Когда того вывели, верно, это и был герцог Бургундский, султан велел развязать ему руки. Пленник тотчас же склонился к султанскому стремени. Что он говорил, Мустафе было не слышно. Баязид махнул рукой, и герцог, сопровождаемый янычарским военачальником, пошел вдоль рядов. Отобрал десятка два самых прославленных рыцарей своей земли, подвел к султанскому коню. Их тоже развязали. И тогда Баязид возгласил:
— Доблестные воины ислама! По воле Аллаха ваше мужество даровало мне победу. Пусть же каждый из вас, мстя за павших, предаст смерти пленных врагов!
Мустафа ждал такого приказа, но, когда он прозвучал, оказался к нему не готов. Рана его саднила, грудь теснилась тоской, но гнева в сердце не было. Ярость, испытанная в бою, улеглась, куда-то вся улетучилась за ночь. Глядя на пленников, он испытывал не гнев, а скорее любопытство.
Мустафа вышел из строя. В конце концов он нанимался к султану в азапы — не в палачи! Безоружных он убивать не станет.
После заминки — что его задержало: ушибленная нога или опаска? — Мустафа никогда об этом не спрашивал — рядом с ним встал Гюндюз. Скосив глаза, Мустафа увидел, что вышли из рядов и другие воины, немного, не более полусотни, но, слава Аллаху, они с Гюндюзом оказались не одни.
И тогда подтверждением правоты пришли Мустафе на ум слова хадиса, слышанные некогда от учителя-муллы: «Чья бы тугра ни стояла на фирмане, прежде посоветуйся с сердцем своим!»
Что пришло на ум султану Баязиду, им было неведомо. Но придворные янычары тут же заняли оставленные ими места, а они спокойно разошлись по своим отрядам. Их избавили и от палаческой работы, и от наказания за ослушку. Но не избавили от зрелища султанской мести.
Как ни старался потом Мустафа забыть виденное, оно против воли всплывало перед глазами — переправлялся ли он вместе с войском через Саву, штурмовал ли город Митровиц, или сопровождал угоняемых из Венгрии вместе с женами и детьми жителей. Снова и снова в его памяти падали на колени выводимые один за другим со связанными за спиной руками пленники, что-то кричали на своих языках, поминая пророка Ису, коего, как все френки, называли Йезус Кристус и почитали за бога.

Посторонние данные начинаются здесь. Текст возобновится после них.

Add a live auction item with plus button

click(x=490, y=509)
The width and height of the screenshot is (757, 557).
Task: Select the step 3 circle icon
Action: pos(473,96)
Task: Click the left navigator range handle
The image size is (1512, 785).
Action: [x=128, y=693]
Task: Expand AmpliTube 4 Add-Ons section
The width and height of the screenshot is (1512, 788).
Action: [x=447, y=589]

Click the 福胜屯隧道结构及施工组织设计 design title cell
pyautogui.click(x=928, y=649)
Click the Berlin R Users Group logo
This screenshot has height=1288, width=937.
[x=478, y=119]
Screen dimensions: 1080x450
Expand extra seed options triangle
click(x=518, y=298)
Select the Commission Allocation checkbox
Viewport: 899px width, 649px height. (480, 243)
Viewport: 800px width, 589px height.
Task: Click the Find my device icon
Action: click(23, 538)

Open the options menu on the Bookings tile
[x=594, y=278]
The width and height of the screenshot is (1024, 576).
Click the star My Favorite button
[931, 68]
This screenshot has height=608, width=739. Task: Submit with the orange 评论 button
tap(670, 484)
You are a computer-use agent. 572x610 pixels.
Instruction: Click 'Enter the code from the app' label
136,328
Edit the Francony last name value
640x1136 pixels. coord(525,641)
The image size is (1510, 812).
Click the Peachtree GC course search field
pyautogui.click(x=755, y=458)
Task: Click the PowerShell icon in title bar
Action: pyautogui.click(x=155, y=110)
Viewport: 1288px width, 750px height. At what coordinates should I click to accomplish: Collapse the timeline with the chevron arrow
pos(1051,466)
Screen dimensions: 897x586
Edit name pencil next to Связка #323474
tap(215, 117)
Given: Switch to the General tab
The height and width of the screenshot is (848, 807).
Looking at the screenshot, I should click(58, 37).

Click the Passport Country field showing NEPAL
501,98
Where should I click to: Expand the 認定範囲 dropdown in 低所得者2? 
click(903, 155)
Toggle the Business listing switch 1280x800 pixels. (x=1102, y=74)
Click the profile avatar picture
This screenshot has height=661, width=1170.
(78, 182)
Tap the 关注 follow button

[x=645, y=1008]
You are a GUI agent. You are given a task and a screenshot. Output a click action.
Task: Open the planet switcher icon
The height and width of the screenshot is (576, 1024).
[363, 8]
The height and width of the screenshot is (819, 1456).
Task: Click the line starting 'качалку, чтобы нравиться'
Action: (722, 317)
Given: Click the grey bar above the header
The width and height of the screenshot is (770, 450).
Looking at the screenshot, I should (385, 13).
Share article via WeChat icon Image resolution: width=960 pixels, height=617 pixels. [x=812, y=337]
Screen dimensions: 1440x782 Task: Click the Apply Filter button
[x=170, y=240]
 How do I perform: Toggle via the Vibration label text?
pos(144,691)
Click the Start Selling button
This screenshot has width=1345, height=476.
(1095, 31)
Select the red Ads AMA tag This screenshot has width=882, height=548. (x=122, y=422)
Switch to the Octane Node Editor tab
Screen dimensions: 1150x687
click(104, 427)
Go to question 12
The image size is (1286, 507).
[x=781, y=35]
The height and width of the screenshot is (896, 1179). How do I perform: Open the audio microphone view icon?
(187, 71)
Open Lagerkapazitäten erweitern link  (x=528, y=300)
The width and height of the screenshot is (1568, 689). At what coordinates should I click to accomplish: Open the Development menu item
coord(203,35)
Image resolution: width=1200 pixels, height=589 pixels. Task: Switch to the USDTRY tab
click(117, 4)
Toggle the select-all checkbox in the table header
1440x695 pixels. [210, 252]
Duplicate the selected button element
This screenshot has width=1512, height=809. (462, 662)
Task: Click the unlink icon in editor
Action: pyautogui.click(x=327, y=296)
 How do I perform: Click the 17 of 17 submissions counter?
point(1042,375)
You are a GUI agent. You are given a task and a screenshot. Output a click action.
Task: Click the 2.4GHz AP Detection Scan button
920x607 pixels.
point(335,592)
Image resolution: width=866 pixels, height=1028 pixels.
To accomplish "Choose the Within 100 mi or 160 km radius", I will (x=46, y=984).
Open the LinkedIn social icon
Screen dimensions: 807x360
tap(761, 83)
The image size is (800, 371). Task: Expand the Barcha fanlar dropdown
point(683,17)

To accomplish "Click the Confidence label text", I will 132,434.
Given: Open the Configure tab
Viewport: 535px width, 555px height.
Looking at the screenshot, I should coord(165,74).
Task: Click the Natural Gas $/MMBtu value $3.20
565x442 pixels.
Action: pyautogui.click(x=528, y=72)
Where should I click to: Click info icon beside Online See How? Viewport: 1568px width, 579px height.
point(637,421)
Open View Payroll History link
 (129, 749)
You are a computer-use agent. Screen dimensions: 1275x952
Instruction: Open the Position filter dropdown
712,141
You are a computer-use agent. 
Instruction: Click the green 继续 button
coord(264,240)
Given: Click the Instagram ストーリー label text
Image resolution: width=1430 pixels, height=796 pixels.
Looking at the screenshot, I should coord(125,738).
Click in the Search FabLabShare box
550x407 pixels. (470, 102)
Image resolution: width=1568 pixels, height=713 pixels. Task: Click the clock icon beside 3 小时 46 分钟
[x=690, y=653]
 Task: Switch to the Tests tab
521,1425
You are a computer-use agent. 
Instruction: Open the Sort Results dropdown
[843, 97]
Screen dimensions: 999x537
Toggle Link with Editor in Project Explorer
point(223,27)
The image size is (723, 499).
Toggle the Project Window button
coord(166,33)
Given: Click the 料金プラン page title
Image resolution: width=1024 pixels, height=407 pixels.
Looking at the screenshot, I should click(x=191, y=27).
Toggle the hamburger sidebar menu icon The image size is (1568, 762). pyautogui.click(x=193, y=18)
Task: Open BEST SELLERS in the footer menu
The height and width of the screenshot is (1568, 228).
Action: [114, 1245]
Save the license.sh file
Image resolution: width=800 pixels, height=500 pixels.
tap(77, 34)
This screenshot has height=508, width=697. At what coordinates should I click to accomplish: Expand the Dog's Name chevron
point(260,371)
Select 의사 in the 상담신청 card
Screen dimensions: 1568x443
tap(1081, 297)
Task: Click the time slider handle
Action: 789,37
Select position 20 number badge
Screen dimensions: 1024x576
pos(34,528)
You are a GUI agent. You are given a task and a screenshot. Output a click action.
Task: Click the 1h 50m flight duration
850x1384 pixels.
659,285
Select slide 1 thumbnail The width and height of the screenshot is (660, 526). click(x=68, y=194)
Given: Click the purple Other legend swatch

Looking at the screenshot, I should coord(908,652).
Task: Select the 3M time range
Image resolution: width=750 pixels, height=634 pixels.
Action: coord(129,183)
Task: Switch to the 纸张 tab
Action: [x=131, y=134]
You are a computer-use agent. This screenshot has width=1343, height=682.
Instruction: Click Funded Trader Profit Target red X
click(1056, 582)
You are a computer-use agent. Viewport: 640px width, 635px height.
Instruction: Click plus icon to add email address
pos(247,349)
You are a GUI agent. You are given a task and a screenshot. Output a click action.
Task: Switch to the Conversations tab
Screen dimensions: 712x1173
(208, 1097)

Когда очередь дошла до его пленников, Мустафа опустил глаза. Гюндюз легонько толкнул его в бок.
— Гляди, один из твоих уцелел!
Мустафа увидел, что молоденького белобрысого рыцаря отводят в сторону. Приметив его молодость, султанский сын Муса остановил занесенную над его головой саблю: тех, кому не было двадцати, не убивали.
И опять катились отсеченные головы, хлестала на смятую бурую траву кровь, застывая лужами, источала тошнотворный сладкий запах бойни, дергались, валясь друг на друга, обезглавленные тела.
Солнце, миновав зенит, уже клонилось к закату, а конца все не было видно.
Наконец старший сын султана Сулейман, великий визирь Али-паша и кадий Аляэддин преклонили колени у султанского стремени, умоляя ради бога забыть свой гнев, дабы не навлечь на себя гнев божий чрезмерным кровопролитием.
Баязид внял их просьбе. Отобрав себе самых молодых и знатных пленников, повелел остальных вернуть тем, кто их пленил.
Шли месяцы, а смущение, испытанное Мустафой в тот день, не проходило. Быть может, жаль ему было напрасно загубленных жизней? Нет, за пораженье, равно как и за победу, была одна цена — жизнь воинов. На то и война, чтобы убивать врагов, а жалости к врагу тогда еще не ведал он. Может быть, в нем говорила досада? Ведь пленники считались добычей тех, кто взял их в плен, и гнев султана лишил его законной добычи? Но в последовавшем за битвой походе на его долю пришлось куда больше добычи, и досталась она ему легче. Он сумел расплатиться с оружейником и отправить с оказией порядочную стопку золотых отцу. А под мышкой хранил на шнурке кису с каменьями и серебром на черный день. И вообще не страдал он пороком алчности.